TORONTO (Reuters) - Toronto’s main stock index rose for a fifth-straight session on Thursday driven by materials issues, which climbed on higher bullion prices and unexpectedly strong U.S. jobs data that offset fears over Europe’s banking sector.
A surge in U.S. private sector hiring helped reverse the market’s early retreat as the ADP National Employment Report for December showed U.S. employers added 325,000 new workers, nearly double economists’ predictions.
The heavily weighted materials sector helped pull up the broader TSX index, rising 0.8 percent, as the strengthening U.S. economic outlook increased optimism about increased demand for commodities.

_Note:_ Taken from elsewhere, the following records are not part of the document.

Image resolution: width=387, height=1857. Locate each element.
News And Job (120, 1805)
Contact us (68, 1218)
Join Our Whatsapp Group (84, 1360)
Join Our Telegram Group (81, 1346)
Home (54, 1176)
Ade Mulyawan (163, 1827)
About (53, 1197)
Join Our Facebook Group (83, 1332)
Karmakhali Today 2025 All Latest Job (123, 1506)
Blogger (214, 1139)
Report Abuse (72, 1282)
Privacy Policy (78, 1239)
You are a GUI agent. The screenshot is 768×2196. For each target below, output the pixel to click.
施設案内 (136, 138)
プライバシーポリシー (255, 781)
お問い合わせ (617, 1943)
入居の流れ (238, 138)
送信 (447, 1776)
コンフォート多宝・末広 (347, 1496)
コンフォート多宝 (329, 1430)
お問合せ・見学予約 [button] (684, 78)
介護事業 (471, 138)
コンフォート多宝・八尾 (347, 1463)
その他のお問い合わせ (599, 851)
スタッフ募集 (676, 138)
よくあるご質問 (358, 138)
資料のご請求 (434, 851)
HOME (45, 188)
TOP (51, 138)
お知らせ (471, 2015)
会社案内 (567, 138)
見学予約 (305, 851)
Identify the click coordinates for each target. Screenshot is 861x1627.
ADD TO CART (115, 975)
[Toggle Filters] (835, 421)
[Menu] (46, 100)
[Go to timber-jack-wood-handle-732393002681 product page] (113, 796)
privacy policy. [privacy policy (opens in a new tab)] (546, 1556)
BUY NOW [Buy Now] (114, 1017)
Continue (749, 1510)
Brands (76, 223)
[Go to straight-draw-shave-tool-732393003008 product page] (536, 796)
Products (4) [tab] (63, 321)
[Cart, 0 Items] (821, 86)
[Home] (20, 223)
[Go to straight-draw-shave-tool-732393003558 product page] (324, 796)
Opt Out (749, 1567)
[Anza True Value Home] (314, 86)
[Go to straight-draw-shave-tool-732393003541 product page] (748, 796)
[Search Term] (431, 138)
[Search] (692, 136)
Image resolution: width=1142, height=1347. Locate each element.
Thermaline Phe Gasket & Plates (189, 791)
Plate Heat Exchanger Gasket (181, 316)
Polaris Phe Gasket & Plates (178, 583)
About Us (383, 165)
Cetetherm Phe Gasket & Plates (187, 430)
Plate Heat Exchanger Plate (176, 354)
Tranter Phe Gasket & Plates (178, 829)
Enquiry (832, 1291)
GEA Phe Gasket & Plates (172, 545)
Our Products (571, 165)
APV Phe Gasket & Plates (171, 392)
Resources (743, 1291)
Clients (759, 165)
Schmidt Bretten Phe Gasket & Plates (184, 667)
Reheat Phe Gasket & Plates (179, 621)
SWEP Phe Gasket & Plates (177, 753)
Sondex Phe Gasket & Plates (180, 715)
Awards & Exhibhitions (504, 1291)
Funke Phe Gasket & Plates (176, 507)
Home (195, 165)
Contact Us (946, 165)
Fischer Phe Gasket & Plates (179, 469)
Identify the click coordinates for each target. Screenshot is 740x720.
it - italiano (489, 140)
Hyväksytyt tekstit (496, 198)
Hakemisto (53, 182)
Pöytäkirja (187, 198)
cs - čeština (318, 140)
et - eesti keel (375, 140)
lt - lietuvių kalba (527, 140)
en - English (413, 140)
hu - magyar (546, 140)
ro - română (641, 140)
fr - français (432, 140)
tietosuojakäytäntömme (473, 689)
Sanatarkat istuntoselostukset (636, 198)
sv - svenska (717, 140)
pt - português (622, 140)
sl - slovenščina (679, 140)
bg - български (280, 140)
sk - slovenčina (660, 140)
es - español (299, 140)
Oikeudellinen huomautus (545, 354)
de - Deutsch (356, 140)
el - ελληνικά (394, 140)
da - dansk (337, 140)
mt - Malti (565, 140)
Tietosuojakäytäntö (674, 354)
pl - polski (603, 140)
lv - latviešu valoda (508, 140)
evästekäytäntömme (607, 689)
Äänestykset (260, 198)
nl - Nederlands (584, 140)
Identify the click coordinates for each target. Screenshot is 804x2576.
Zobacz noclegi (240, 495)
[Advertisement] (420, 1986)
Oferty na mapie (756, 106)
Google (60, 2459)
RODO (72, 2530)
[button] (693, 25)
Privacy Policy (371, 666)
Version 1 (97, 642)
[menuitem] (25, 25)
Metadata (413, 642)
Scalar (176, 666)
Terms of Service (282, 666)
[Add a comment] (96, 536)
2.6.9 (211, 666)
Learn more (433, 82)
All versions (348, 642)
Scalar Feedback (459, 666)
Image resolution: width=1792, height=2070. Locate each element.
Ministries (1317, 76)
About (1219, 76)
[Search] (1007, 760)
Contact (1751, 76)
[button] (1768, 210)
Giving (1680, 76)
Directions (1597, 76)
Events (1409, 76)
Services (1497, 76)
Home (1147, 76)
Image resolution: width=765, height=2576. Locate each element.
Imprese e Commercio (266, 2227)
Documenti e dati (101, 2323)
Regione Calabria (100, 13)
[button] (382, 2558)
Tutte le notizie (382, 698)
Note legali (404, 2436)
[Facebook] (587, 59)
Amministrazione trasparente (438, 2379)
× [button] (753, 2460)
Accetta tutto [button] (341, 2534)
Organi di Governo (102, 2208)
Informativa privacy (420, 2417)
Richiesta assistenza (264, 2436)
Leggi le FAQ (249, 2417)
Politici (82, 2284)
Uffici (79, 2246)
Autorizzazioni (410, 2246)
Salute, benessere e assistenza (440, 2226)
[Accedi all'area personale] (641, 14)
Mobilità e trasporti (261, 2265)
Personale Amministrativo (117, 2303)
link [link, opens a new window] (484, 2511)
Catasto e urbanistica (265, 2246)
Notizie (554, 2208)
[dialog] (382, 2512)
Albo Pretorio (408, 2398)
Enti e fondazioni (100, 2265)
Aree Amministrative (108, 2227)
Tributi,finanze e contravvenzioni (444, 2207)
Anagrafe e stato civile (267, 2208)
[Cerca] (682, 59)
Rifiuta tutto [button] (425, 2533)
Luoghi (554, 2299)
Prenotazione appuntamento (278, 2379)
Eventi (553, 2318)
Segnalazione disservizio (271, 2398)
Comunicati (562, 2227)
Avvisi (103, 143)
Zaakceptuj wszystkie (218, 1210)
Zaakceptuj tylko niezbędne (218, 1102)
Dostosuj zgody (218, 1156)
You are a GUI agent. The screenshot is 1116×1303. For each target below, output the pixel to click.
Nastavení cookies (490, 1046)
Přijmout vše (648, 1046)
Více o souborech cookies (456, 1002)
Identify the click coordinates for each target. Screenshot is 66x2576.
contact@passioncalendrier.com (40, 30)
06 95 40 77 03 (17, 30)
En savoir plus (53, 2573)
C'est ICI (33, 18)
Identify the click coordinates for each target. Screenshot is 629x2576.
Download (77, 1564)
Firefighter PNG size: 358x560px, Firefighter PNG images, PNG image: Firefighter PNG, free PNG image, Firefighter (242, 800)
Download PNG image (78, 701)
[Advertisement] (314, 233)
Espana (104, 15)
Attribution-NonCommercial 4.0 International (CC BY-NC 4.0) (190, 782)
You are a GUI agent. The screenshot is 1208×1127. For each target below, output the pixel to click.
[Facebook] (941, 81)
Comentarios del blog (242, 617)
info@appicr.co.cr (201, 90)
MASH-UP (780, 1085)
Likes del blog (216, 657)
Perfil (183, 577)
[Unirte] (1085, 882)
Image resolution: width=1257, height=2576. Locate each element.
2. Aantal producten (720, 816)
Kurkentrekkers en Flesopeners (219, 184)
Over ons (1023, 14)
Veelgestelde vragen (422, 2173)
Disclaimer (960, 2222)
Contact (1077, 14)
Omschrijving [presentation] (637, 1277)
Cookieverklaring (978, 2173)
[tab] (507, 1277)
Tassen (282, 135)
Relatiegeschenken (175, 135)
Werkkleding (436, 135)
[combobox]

Potash Corp POT.TO led the sector’s gains, rising 1.2 percent to C$43.96. First Quantum Minerals FM.TO was up 4.4 percent to C$21.98, as copper prices pared losses with a late-day surge.
Barrick Gold ABX.TO, up 0.3 percent at C$48.86, also contributed to the index’s rise as bullion recouped last week’s losses, which briefly sent the precious metal into bear market territory.
“The U.S. economy is gaining some traction and some of these things that we’ve been worrying about for the last six months are starting to recede into the background,” said Rick Hutcheon, president and chief operating officer at RKH Investments.
The Toronto Stock Exchange’s S&P/TSX composite index .GSPTSE closed up 10.93 points, or 0.09 percent, at 12,237.40, its highest level in a month.
The string of five consecutive gaining sessions is the TSX’s longest in six months, since a six-session streak from June 27 to July 5, 2011.
On Thursday morning, investor concerns focused on large Italian bank UniCredit CRDI.MI which saw its shares plunge for a second straight day after it offered a 7.5 billion euro ($9.68 billion) rights issue on Wednesday at a massive discount.
Additionally, new data from the European Central Bank suggested banks were hoarding cash rather than lending to each other, despite the ECB providing almost half a trillion euros of ultra-cheap three-year loans last month.
“The market knows that, ultimately, the improved round of U.S. data over the last few months won’t have legs if the European crisis accelerates,” said Fergal Smith, managing market strategist at Action Economics.
Canadian financials, which started the week’s rally, fell back on Thursday, dropping 0.3 percent on resurgent concerns about euro zone nations’ ability to tap into debt markets in upcoming bond auctions.
Royal Bank of Canada, RY.TO led the sector’s decliners, down 1.2 percent to C$52.34.
The TSX has ended in positive territory for nine of the last 10 sessions and Canadian stocks are enjoying their best run in six months as improving U.S. economic data increasingly has investors hopeful the North American recovery will endure.
“I think the focus of North American managers is increasingly being drawn back to the domestic markets,” said Hutcheon. “To that degree, people are beginning to tiptoe and accumulate positions in some of these stocks that represent some pretty good value here.”